ZIEL 1 >>
Wofür interessierte sich Friedrich Spee laut dem Artikel über ihn mehr als für Ketzerei?
ZIEL 2 >>
Gib aus dem Artikel über Friedrich Spee alles von „Friedrich Spee war“ bis hinunter zu „Menschen seiner Zeit.“ wörtlich wieder.

ARTIKEL >>
☆ ☆ ☆

Solange es auf dieser Welt noch Wahnvorstellungen gibt, politische Ideologien, Verfolgungen von Minderheiten, Folterungen, ungerechte Prozesse und Hinrichtungen dürfen wir nicht schweigen. Als Christen sind wir dazu aufgerufen – auch wenn es unbequem erscheint und wir damit etwas riskieren – Unrecht anzuprangen, um Unrecht zu verhindern.

2. Das gute Werk am Nächsten

Friedrich Spee war nicht nur ein Mann der großen Worte. Er war auch ein demütiger Mann der kleinen Taten. Viel zu häufig reden wir bloß über die Bedeutung des christlichen Glaubens in unserer Zeit – viel zu wenig tun wir dafür, dass es den Menschen unserer Zeit ein wenig besser geht. Friedrich Spee interessierte sich weniger für Ketzerei als für die armen Menschen seiner Zeit.

☆ ☆ ☆

QUELLDATEN >>

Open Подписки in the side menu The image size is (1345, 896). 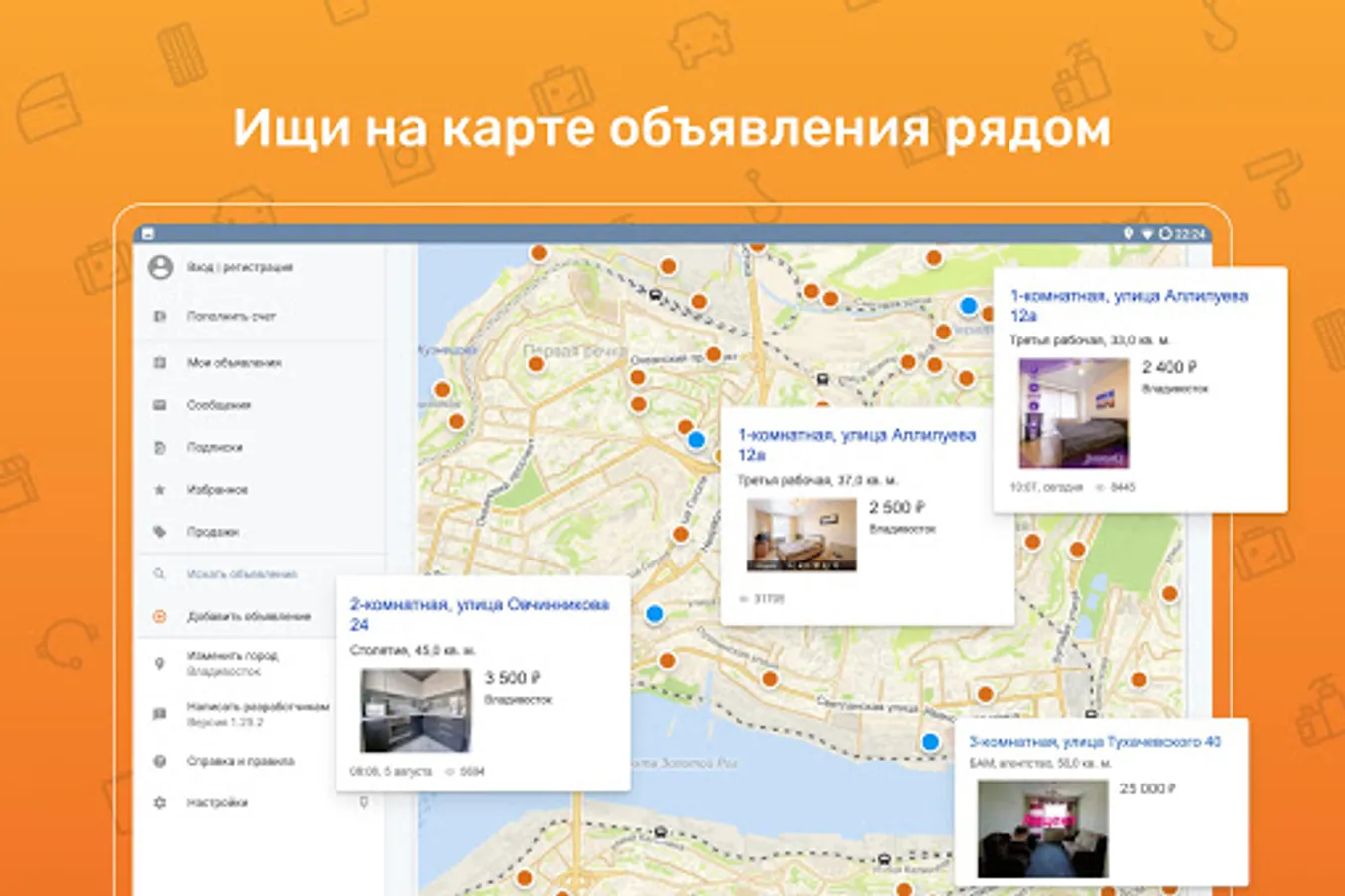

☆ ☆ ☆

SCHRIFTLICHE LÖSUNG 1 >>
Für die armen Menschen seiner Zeit.

SCHRIFTLICHE LÖSUNG 2 >>
Friedrich Spee war nicht nur ein Mann der großen Worte. Er war auch ein demütiger Mann der kleinen Taten. Viel zu häufig reden wir bloß über die Bedeutung des christlichen Glaubens in unserer Zeit – viel zu wenig tun wir dafür, dass es den Menschen unserer Zeit ein wenig besser geht. Friedrich Spee interessierte sich weniger für Ketzerei als für die armen Menschen seiner Zeit.